The company also has class F shares on issue, one to Lady A and one to Lady B.
Man A and Lady A are married and Man B and Lady B are married.
Man A and Man B own the real estate jointly that the company operated from.
The company has disposed of the business and no CGT small business concessions are available due to the different classes of shares dividend rights.
Assuming the individuals satisfy the $6m net asset test and the company has no value now, are the CGT small business concessions available to Man A and Man B on disposal of the real estate?
The real estate has been owned for 11 years. The first 10 years was active in the company business and for the past year has been leased to the purchaser of the business.

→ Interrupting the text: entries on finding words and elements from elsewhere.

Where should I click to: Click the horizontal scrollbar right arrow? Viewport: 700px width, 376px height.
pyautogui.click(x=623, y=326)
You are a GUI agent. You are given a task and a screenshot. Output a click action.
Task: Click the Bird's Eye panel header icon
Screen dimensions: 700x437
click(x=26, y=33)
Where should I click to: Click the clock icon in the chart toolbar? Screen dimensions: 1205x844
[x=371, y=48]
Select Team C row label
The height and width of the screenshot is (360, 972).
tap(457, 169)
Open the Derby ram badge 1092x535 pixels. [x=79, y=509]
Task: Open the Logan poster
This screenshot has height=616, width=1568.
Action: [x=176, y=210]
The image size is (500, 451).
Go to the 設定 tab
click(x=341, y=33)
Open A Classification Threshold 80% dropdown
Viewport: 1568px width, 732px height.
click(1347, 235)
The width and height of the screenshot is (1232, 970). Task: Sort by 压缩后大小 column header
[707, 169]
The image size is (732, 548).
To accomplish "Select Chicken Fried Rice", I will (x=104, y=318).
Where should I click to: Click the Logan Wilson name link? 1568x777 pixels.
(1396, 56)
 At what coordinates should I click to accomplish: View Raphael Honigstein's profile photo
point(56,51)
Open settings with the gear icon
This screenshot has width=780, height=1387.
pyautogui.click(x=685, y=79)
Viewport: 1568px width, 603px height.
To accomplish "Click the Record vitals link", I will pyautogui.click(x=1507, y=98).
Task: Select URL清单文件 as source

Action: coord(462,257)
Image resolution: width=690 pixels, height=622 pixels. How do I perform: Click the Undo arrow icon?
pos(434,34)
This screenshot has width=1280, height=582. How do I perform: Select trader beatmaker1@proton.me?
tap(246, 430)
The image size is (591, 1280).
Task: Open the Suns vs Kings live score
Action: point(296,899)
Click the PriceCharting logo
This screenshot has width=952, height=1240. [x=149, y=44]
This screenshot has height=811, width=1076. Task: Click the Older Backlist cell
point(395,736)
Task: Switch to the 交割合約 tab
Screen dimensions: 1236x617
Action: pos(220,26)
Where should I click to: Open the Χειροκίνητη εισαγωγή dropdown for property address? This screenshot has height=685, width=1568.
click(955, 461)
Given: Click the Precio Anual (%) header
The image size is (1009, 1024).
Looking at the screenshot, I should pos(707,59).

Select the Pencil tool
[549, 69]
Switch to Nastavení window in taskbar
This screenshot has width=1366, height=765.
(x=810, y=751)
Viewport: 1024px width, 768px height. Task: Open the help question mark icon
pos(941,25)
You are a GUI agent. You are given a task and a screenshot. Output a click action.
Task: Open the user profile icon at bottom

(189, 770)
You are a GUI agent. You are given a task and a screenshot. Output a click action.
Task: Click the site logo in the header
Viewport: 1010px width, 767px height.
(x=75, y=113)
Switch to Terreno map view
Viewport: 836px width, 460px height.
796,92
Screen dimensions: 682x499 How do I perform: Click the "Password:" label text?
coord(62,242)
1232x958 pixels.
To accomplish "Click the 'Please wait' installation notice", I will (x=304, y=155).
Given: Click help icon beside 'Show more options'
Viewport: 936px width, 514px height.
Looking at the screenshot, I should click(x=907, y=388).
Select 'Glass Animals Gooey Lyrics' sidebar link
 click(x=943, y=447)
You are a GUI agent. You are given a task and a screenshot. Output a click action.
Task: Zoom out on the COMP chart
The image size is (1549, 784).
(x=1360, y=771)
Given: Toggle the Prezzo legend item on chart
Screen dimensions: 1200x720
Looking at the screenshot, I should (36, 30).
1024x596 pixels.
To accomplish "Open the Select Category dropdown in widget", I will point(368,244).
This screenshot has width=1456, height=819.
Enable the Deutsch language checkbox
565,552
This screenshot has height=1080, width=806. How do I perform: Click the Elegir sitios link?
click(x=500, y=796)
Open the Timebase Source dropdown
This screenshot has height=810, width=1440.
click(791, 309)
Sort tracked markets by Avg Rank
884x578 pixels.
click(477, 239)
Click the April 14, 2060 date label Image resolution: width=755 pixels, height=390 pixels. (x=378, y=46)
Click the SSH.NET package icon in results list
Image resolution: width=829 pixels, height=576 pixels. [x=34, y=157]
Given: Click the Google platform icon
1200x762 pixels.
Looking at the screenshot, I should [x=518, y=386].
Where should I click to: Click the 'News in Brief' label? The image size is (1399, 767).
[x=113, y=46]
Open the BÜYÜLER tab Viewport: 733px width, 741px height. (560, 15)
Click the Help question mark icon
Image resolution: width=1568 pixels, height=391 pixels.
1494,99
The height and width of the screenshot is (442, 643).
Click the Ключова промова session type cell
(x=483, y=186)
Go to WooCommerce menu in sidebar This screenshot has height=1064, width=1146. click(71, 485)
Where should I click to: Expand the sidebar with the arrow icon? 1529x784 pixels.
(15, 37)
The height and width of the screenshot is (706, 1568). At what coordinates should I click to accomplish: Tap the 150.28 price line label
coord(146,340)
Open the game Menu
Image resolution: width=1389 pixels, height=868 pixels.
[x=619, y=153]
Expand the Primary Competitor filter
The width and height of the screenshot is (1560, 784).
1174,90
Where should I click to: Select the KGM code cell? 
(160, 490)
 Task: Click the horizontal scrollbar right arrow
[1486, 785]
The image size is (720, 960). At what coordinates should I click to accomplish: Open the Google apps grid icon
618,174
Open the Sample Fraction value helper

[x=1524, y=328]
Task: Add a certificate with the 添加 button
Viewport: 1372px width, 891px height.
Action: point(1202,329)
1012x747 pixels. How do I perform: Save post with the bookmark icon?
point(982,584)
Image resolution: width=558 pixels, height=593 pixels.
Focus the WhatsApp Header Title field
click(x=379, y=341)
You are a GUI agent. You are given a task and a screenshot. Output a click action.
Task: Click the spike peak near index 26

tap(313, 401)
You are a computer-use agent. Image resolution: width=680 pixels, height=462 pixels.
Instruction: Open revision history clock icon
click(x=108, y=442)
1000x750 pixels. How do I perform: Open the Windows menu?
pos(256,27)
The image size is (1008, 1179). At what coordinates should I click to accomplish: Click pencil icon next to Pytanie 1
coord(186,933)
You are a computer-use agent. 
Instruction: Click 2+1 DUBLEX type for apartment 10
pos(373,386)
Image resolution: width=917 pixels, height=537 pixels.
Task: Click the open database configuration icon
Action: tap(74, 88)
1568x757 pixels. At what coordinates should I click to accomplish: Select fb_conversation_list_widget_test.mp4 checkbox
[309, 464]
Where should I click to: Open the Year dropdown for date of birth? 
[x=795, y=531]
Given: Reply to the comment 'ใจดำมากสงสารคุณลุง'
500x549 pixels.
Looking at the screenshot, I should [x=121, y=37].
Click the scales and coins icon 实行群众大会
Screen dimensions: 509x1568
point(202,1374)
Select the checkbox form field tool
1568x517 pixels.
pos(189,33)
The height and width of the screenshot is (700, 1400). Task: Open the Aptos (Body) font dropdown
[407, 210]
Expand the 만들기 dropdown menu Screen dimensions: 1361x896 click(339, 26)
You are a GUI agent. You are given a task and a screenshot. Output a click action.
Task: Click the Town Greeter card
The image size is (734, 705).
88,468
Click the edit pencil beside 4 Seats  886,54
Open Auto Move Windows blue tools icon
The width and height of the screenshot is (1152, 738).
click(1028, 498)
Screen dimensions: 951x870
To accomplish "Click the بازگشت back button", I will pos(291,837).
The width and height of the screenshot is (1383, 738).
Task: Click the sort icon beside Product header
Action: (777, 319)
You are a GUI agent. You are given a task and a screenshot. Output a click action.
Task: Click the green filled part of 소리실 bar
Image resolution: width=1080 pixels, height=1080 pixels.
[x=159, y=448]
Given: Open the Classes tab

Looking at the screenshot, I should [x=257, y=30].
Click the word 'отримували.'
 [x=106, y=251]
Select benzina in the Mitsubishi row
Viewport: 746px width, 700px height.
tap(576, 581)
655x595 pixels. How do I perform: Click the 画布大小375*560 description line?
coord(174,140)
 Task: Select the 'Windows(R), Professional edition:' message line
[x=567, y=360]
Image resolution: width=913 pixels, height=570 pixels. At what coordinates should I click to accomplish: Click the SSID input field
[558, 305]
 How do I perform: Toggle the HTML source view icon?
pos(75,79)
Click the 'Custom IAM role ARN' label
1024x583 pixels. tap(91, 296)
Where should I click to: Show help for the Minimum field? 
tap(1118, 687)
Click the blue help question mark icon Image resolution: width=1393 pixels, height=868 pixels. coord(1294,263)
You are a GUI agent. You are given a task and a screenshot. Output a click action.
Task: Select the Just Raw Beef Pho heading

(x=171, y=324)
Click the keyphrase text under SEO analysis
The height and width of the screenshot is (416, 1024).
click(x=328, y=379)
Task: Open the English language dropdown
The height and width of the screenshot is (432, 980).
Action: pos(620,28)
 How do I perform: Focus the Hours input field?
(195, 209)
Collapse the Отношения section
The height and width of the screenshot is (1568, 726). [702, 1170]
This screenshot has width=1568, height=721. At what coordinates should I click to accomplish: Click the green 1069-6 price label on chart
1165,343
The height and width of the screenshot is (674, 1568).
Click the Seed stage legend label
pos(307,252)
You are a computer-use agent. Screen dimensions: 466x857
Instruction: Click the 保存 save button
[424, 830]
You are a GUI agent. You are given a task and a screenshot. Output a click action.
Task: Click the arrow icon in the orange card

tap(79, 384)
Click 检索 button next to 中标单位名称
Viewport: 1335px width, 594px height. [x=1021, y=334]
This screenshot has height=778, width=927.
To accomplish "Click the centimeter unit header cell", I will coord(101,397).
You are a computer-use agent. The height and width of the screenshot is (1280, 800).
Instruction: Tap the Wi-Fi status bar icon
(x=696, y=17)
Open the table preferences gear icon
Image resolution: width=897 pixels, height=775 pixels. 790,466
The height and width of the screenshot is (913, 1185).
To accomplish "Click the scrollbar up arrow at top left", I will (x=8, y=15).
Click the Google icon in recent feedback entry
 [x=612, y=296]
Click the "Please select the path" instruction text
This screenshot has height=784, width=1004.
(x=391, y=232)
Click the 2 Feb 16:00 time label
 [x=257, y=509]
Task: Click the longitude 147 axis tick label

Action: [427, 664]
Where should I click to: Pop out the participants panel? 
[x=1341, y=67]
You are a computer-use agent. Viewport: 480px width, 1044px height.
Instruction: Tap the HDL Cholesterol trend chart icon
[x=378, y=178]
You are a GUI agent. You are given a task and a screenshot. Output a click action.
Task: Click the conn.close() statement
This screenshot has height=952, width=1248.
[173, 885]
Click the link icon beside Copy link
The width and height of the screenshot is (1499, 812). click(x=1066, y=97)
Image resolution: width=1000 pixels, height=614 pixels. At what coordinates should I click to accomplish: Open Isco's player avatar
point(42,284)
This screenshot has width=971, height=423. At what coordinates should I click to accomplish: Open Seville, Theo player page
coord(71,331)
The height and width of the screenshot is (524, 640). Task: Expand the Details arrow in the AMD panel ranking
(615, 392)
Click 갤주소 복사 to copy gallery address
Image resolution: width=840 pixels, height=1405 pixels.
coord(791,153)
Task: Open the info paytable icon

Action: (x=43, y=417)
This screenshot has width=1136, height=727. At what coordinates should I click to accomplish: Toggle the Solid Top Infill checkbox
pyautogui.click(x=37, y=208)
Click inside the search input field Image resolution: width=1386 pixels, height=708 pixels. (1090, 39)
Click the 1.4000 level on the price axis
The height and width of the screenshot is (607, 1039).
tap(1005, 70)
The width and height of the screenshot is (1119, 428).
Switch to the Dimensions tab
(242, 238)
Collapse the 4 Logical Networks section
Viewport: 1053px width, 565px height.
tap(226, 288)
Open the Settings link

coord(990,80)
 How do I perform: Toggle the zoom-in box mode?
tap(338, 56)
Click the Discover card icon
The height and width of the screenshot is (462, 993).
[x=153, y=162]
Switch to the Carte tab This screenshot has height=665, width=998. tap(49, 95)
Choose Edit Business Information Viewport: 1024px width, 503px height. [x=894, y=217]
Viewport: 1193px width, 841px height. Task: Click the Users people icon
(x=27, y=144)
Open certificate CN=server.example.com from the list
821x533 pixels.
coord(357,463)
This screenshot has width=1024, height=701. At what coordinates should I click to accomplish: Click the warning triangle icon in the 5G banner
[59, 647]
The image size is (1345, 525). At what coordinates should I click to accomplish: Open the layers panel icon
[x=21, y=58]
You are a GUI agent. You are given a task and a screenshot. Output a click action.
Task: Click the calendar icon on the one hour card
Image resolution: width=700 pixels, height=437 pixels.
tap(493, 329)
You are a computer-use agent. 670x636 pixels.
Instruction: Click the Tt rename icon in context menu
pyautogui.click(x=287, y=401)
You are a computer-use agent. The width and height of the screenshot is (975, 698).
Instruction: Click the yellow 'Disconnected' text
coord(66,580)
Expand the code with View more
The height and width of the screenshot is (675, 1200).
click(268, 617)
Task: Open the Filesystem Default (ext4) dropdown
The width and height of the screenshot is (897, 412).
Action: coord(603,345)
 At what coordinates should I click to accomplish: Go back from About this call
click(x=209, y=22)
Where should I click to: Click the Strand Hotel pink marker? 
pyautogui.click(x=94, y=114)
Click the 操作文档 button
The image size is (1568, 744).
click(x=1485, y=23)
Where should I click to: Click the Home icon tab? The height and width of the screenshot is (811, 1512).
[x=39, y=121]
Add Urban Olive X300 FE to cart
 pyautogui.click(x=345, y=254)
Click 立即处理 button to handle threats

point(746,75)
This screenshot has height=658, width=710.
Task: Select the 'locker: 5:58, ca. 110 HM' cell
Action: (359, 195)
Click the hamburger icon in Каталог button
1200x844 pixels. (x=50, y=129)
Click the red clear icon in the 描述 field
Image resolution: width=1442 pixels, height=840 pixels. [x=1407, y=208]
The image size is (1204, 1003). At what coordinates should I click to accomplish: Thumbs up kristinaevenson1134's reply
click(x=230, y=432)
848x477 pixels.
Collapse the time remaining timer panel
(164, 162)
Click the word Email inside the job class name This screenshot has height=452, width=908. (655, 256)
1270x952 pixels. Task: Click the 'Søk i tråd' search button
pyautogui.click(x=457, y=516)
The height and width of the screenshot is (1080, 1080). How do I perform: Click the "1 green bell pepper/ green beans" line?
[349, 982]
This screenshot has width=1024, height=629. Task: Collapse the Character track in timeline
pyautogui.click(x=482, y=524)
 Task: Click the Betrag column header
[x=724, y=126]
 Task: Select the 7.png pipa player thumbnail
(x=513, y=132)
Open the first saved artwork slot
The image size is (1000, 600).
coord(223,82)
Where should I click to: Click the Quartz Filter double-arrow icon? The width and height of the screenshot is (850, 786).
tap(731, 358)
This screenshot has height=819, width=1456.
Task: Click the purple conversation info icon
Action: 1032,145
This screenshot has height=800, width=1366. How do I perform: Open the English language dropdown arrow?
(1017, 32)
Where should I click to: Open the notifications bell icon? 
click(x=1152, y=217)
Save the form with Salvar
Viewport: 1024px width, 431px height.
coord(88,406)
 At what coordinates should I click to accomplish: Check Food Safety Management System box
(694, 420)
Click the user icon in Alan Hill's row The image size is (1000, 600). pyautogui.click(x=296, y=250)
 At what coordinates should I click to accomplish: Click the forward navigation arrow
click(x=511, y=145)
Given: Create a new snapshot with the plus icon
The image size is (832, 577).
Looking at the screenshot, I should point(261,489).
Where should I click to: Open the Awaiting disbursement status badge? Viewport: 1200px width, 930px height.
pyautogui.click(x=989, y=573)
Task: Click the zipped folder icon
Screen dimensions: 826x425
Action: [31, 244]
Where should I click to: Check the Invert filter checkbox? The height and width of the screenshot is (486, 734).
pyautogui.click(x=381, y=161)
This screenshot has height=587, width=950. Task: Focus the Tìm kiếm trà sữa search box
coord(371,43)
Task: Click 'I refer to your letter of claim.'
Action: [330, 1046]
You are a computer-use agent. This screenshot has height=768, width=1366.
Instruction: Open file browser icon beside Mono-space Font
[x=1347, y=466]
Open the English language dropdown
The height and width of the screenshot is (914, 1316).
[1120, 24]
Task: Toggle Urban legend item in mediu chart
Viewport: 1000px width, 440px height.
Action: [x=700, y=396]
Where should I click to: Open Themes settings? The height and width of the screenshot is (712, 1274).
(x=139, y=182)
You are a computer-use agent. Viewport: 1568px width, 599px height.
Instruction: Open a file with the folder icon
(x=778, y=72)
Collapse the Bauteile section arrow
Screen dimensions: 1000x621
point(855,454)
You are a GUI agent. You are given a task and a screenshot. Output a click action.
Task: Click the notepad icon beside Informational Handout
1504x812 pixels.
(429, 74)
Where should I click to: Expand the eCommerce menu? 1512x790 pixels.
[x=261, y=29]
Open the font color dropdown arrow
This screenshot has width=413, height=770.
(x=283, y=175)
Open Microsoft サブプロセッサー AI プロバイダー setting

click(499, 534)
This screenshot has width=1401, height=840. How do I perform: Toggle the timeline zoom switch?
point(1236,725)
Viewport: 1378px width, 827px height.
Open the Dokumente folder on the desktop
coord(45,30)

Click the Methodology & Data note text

In order for the small business CGT concessions to apply to a capital gain made on sale of the property, the following basic conditions would need to be satisfied:
- The individual would need to pass either the $6m net asset value test or one of the CGT SBE tests in section 152-10 based on a turnover threshold of $2m.
- The individual’s interest in the property would need to pass the active asset test. In order to pass this test the property would need to have been an active asset for at least half of the ownership period. In broad terms, an asset is active if it is used in a business carried on by the owner, a connected entity or affiliate.
In this case, I would probably focus on whether the company was a connected entity of the individuals while it was using the property in its business. In broad terms, a company would be a connected entity of an individual if they hold shares in the company which provide them with the right to at least 40% of voting power, dividend rights or capital distribution rights. For example, if the F class shares have no voting rights and Man A holds shares which carry 50% of the voting rights then it is likely that the company would be a connected entity of him.
If the company was a connected entity of each individual for the 10 year period during which the company was using the property in its business and the property was not mainly being used to derive rent from any other entities during that period then it seems likely that the active asset test would be satisfied.